The original author of the thistle shook its lonely, etc, is describing a ruined building too, so here, between Macpherson and Radcliffe, is the thematic connection that I couldn't see in Maturin's Bible quotes. "The stream of Clutha," writes Macpherson, "was removed from its place by the fall of the walls. The thistle shook there its lonely head: the moss whistled to the wind. The fox looked out from the windows, the rank grass of the wall waved round its head. Desolate is the dwelling of Moina, silence is in the house of her fathers."
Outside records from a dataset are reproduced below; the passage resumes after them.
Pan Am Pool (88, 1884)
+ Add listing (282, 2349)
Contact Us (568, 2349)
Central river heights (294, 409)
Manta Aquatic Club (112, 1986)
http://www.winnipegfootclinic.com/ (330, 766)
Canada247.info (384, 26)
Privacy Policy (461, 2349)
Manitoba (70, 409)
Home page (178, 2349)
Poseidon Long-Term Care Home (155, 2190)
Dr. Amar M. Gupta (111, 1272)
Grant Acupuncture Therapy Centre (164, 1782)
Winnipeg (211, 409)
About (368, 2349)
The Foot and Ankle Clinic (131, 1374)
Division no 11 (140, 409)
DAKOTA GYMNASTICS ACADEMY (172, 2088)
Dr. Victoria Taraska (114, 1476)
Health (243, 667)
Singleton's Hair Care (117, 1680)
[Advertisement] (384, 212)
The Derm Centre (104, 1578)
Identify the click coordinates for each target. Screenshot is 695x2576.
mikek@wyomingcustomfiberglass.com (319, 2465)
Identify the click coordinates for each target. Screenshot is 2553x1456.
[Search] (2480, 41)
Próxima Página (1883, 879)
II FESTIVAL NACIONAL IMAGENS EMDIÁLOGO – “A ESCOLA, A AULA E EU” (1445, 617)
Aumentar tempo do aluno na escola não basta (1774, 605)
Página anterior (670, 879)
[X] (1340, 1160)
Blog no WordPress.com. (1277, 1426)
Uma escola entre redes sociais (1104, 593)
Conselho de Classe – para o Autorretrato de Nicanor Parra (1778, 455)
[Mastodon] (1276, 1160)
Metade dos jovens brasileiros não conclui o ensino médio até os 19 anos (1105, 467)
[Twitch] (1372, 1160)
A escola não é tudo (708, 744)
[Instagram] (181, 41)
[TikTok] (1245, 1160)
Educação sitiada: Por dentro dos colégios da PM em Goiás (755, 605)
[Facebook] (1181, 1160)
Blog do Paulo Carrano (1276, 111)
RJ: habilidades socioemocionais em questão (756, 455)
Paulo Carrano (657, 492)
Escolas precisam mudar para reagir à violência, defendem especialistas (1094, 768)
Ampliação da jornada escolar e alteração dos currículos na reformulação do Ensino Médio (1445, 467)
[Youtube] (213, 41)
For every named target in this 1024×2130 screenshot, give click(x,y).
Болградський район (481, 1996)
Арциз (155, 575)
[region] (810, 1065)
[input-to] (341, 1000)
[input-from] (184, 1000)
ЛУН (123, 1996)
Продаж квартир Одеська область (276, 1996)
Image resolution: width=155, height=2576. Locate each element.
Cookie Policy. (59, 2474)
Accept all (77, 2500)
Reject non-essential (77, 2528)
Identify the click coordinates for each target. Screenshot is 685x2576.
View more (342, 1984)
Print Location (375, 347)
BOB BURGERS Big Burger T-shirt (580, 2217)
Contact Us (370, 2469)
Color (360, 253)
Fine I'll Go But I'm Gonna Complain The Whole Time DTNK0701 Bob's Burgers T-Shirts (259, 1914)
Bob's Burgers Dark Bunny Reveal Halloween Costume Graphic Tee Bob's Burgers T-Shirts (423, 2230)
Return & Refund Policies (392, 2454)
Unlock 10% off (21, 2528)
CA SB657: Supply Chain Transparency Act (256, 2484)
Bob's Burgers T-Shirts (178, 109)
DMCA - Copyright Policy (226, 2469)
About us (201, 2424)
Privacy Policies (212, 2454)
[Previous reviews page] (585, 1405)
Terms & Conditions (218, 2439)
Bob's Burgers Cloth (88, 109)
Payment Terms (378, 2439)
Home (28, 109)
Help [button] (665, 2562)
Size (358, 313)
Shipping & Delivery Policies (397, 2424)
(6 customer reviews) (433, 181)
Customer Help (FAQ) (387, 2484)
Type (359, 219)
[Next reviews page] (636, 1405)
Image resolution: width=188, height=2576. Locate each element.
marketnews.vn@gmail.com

And if I were following this theme of ancient ruined buildings for my own pleasure I would go now to the Anglo-Saxon Exeter Book of the late 900s, where a ruined building is the end of the world. "[T]hroughout this middle-earth walls are standing wind-blown, rime-covered, the ramparts are crumbling, the rulers are lying dead, deprived of pleasure, the whole proud company has fallen near the wall; some war snatched away and carried of along the onward road; one a bird bore away over the deep ocean; one a sad-faced man buried in a grave in the earth. Thus the Creator of men laid waste this earthly abode until, bereft of the sounds of the citizens' revelry, the ancient gigantic structures stood desolate." (Translated by S.A.J. Bradley.)

The priest in the Mishima novel burns down a building, the loss of a building starts the descent of the Pollitt family in The Man Who Loved Children, and all of the worthwhile people in the world will live in new buildings after Ragnorok, according to the Wise Woman in the Poetic Eddas. The most loving and generous character in Melmoth the Wanderer is the only person in the book who doesn't have to worry about buildings, for she lives on an island without them, off the coast of India. There are the crumbled remains of a temple but she ignores the bricks and prefers to live "amid the leafy colonnades of the banyan tree." And her serenity is explicable when you see how buildings treat people in this novel, constantly looming over them, trapping them, hugging them in cells, locking them up, trying to kill them in fires, and shoving them down underground tunnels in company with parricides who sing licentious songs and lose patience with you totally when you faint. Buildings in Maturin are bad news. If I'm ever in a Gothic novel I will avoid anything with walls.